Text extract =>
** Start **

In [None]:
import yaml
import numpy as np
import pandas as pd
import pickle
from tqdm import tqdm
import networkx as nx
import torch
import json
import torch_geometric
import matplotlib.pyplot as plt
from collections import Counter
from sklearn.feature_extraction.text import TfidfVectorizer

# Read config YAML

In [None]:
config_path = "../dblp.yaml"
with open(config_path, "r") as file:
    config = yaml.safe_load(file)

# Parse DBLP pickle file
The DBLP file contains a list of papers with its authors and the abstract. First we gather all papers and all collaborators for each author.

In [None]:
with open(config['dblp_pickle'], "rb") as f:
    dblp_data = pickle.load(f)

In [None]:
author_id = {}
author_papers = {}
author_colabs = {}

# Gather papers of each author
for paper in tqdm(dblp_data):
    for author in paper['authors']:
        author = author.strip()
        if author not in author_id:
            new_id = len(author_id)
            author_id[author] = new_id
        aid = author_id[author]
        if aid not in author_papers:
            author_papers[aid] = []
        author_papers[aid].append({"title": paper['title'], "abstract": paper["abstract"]})

# Find collaborators of each author
for item in tqdm(dblp_data):
    for author in item['authors']:
        author = author.strip()
        aid = author_id[author]
        if aid not in author_colabs:
            author_colabs[aid] = []
        for other in item['authors']:
            other = other.strip()
            oid = author_id[other]
            if oid != aid:
                author_colabs[aid].append(oid)

## Data Cleaning

We filter the authors using a list of authors from previous work.

We keep collaborations that have been repeated for at least 5 times. Also, we keep authors that have at least 10 papers and 3 collaborators.

In [None]:
with open(config['good_authors'], "rb") as f:
    good_authors = pickle.load(f)

** End **

Stated goal => Reproduce verbatim the portion of the DBLP notebook that starts with the words "# Parse DBLP" and finishes with "dblp_data = pickle.load(f)".

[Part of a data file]
** Start **

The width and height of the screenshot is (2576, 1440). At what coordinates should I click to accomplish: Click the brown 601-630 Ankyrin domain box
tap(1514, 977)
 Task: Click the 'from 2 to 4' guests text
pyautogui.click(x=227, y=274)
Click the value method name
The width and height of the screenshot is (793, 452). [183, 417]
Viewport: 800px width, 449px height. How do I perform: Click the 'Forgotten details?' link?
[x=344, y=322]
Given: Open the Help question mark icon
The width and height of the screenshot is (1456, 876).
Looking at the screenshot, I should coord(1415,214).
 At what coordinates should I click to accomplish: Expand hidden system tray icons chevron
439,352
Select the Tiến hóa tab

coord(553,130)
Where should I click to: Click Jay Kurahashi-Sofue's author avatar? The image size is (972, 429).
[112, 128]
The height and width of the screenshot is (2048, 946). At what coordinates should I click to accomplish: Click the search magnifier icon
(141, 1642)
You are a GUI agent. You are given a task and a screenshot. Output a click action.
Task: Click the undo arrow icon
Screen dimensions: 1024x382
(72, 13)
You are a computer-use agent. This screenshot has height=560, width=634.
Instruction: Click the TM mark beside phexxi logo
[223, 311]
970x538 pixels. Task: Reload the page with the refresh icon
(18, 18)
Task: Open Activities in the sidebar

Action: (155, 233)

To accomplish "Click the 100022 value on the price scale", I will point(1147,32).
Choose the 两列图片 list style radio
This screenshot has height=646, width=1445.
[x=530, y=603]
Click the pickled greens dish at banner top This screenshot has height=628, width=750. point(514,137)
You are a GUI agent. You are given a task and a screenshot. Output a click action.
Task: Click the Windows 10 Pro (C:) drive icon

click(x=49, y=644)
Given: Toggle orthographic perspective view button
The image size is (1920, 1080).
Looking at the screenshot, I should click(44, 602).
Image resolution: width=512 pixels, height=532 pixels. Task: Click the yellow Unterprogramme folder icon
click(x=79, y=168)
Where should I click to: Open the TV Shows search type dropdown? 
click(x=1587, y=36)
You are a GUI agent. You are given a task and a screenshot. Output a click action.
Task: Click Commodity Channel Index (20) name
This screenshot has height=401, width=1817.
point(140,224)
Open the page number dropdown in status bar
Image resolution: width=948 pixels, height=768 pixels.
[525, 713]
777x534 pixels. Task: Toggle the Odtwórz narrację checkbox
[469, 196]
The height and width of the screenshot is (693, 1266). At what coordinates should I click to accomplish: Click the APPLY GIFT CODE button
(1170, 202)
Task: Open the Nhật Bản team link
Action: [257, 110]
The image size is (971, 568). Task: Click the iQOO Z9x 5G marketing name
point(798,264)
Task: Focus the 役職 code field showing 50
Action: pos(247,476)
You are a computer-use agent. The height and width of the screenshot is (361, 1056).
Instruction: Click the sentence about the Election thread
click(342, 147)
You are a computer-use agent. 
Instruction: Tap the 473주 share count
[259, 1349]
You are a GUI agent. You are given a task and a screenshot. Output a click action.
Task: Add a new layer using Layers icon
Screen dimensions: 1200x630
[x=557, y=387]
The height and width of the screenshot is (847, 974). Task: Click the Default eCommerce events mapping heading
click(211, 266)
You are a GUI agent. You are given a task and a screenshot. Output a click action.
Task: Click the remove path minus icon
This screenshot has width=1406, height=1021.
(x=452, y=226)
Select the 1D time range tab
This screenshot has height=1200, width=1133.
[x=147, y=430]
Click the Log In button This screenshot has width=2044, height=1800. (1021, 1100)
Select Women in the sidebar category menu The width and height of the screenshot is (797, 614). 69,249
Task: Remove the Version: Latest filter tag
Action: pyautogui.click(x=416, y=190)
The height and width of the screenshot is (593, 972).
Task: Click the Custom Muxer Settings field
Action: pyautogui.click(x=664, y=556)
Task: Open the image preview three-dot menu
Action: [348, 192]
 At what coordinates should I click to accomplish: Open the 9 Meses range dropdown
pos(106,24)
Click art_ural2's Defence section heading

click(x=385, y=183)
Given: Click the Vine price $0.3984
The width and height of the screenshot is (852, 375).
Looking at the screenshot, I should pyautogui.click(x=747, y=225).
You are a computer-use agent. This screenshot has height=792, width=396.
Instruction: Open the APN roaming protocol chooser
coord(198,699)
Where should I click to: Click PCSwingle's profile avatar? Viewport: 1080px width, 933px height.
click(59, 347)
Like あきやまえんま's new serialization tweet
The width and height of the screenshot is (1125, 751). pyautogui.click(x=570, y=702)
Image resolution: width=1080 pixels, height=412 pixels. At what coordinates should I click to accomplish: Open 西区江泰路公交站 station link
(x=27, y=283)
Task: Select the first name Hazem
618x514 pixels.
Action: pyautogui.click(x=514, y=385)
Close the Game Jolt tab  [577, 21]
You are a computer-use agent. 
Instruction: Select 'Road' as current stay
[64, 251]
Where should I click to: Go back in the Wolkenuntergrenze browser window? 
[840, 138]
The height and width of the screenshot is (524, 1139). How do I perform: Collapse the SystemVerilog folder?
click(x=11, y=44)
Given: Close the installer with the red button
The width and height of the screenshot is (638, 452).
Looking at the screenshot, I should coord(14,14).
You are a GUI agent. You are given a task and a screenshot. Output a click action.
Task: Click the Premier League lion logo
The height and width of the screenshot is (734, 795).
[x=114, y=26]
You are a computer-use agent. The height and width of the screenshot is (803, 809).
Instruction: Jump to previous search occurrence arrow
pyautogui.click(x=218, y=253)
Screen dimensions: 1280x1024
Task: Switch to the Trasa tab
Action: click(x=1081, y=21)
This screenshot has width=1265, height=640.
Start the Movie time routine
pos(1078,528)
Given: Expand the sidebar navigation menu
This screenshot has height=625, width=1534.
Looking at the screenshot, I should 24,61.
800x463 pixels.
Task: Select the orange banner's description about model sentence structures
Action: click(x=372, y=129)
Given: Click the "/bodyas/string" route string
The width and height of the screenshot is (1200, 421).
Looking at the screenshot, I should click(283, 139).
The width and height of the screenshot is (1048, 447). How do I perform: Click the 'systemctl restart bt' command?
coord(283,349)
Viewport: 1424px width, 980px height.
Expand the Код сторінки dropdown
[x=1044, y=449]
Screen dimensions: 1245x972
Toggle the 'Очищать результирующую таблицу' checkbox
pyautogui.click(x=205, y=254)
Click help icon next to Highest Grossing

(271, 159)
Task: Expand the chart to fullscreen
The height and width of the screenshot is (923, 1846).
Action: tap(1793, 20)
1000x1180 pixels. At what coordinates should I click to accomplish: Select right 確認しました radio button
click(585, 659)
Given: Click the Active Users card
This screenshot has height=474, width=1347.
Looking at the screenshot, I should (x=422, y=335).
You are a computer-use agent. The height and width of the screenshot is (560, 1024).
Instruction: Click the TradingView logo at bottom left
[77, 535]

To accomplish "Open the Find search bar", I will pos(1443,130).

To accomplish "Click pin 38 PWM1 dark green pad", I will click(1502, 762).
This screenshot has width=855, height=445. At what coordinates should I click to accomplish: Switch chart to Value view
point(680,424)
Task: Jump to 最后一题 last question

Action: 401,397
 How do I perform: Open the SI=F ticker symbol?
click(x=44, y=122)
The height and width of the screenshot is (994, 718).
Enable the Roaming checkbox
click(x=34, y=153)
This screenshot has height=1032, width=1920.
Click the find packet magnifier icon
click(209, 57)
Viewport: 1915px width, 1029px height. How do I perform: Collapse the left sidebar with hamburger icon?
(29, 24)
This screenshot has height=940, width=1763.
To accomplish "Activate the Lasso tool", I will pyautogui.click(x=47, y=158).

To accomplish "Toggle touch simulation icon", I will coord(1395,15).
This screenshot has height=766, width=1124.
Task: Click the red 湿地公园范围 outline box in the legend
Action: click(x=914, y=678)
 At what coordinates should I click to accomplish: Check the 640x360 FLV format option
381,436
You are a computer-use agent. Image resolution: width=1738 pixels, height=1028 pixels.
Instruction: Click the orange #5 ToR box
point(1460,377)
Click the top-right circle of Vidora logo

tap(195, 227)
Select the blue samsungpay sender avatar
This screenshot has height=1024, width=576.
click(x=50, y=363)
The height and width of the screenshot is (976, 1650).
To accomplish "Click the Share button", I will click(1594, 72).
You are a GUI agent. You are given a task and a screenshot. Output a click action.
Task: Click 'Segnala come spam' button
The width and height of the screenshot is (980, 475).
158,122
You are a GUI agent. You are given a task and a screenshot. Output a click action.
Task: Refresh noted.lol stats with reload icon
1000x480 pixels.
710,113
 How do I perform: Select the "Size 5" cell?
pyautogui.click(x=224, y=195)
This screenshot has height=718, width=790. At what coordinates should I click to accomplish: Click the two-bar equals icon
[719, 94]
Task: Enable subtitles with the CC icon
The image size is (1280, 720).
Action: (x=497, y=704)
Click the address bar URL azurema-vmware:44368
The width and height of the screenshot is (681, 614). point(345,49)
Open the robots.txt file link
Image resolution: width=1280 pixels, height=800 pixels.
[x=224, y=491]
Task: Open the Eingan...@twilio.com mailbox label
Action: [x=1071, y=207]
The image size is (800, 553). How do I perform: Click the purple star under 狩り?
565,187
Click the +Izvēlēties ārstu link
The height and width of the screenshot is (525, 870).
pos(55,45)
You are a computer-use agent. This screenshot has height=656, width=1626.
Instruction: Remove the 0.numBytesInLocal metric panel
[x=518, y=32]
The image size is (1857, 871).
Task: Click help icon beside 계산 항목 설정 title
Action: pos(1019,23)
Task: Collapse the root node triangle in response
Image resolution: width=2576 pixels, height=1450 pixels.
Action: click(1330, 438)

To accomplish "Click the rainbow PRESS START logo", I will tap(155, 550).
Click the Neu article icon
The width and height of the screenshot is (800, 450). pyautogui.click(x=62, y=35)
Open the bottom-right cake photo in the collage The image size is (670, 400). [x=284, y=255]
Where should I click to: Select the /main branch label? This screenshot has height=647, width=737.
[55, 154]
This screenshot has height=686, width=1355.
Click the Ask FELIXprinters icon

** End **

Response for this exercise =>
# Parse DBLP pickle file
The DBLP file contains a list of papers with its authors and the abstract. First we gather all papers and all collaborators for each author.

In [None]:
with open(config['dblp_pickle'], "rb") as f:
    dblp_data = pickle.load(f)